[Web-SIG] HTML parsers and DOM; WWW::Mechanize work-alike

Tue Dec 2 11:13:22 EST 2003

Simon Willison spoo'd forth:
> Stuart Langridge wrote:
>> I don't see that tidy's ability to tidy HTML per se is useful, but I
>> think that it's very useful in that it can take invalid HTML and
>> convert it to valid XHTML. That way, we can get a DOM tree from invalid
>> HTML, which is very useful...
> 
> Is there any way we could get a DOM tree from invalid HTML using pure 
> Python tools? The HTML tools in the Python standard library at the 
> moment are all pure Python. Could we even use the existing sgmllib 
> module (or an extension of it) to create our own DOM tree from invalid HTML?

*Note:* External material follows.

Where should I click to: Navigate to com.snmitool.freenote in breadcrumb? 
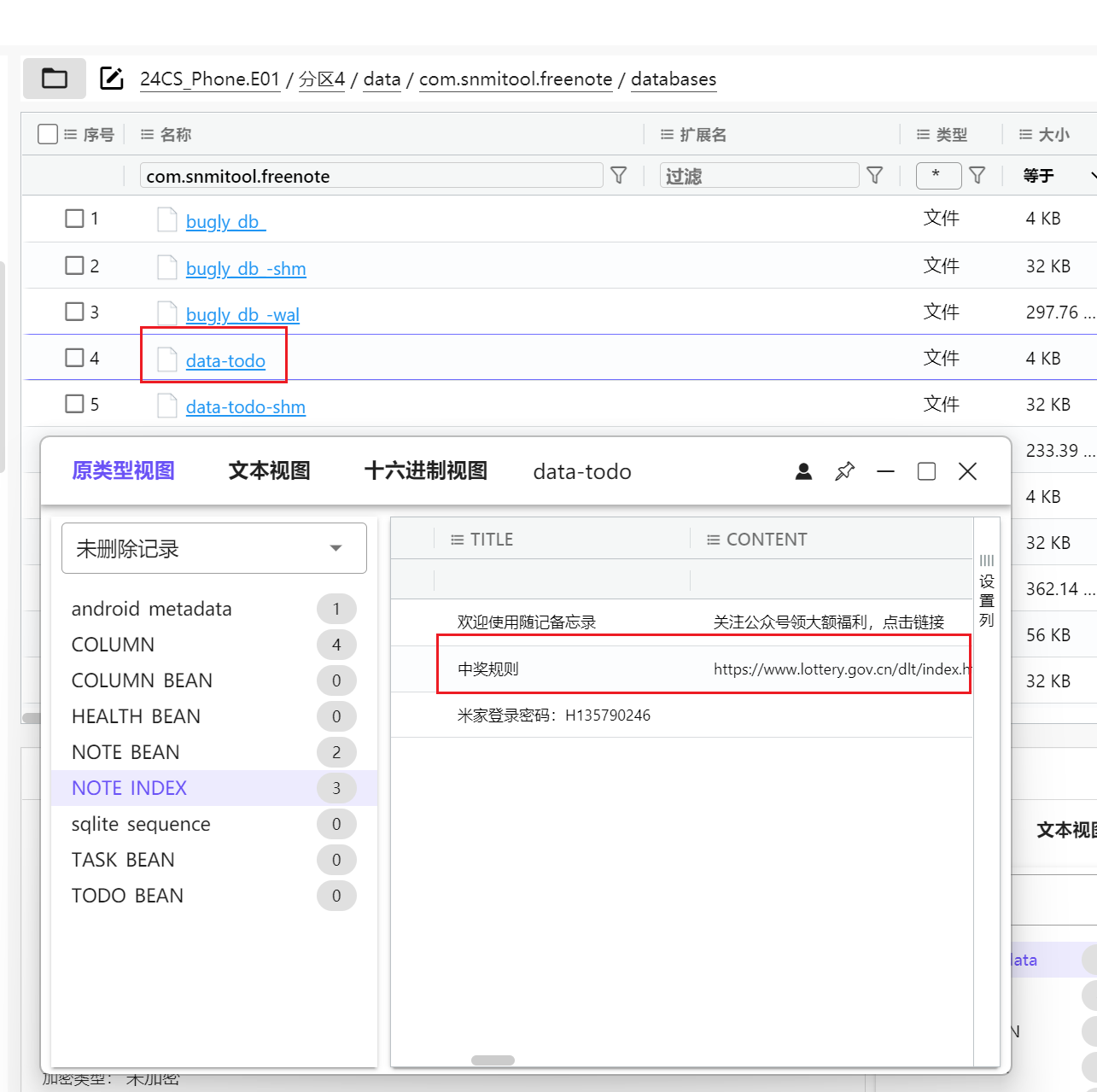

Presumably we could (the existing things, like HtmlLib or microdom do
it); I was just thinking of not having to implement it if we didn't have
to :)
I'm not all that hot on sgmllib, either -- parsing invalid HTML strikes
me as being pretty hard, since browsers have to try hard to do it. I
don't know, however, if the hard thing is *displaying* it right rather
than just *parsing* it.
Thought: Grail was a browser, so it might have done it?

sil

-- 
2. Make it halfway normal. I don't have any use for
laser-beam-shooting pocket combs, or non-existent existents existing
within their own existences, or ballpoint pens made out of lettuce.
	   -- CardinalT dictates rules for the raif Silly Game